Indeed, PCA itself does not reduce the dimension of the data set. It only rotates the axes of data space along lines of maximum variance. The axis of the greatest variance is called the first principal component. Another axis, which is orthogonal to the previous one and positioned to represent the next greatest variance, is called the second principal component, and so on. The dimension reduction is done by using only the first few principal components as a basis set for the new space. Therefore, this subspace tends to be small and may be dropped with minimal loss of information.
Originally, PCA is the orthogonal transformation which can deal with linear data.
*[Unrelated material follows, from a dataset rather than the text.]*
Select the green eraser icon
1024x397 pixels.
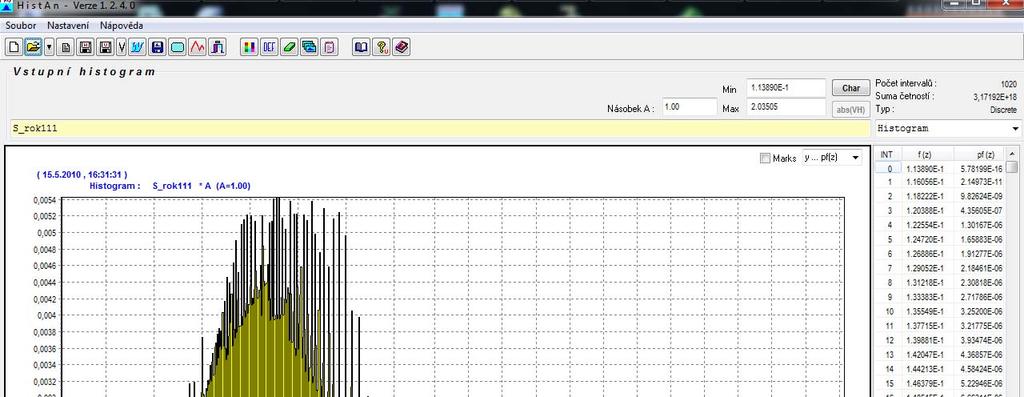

However, the real-world data is usually nonlinear and some of it, especially multimedia data, is multilinear. Recently, PCA is not limited to only linear transformation. There are many extension methods to make possible nonlinear and multilinear transformations via manifolds based, kernel-based and tensor-based techniques. This generalization makes PCA more useful for a wider range of applications.
In this book the reader will find the applications of PCA in many fields such as image processing, biometric, face recognition and speech processing. It also includes the core concepts and the state-of-the-art methods in data analysis and feature extraction.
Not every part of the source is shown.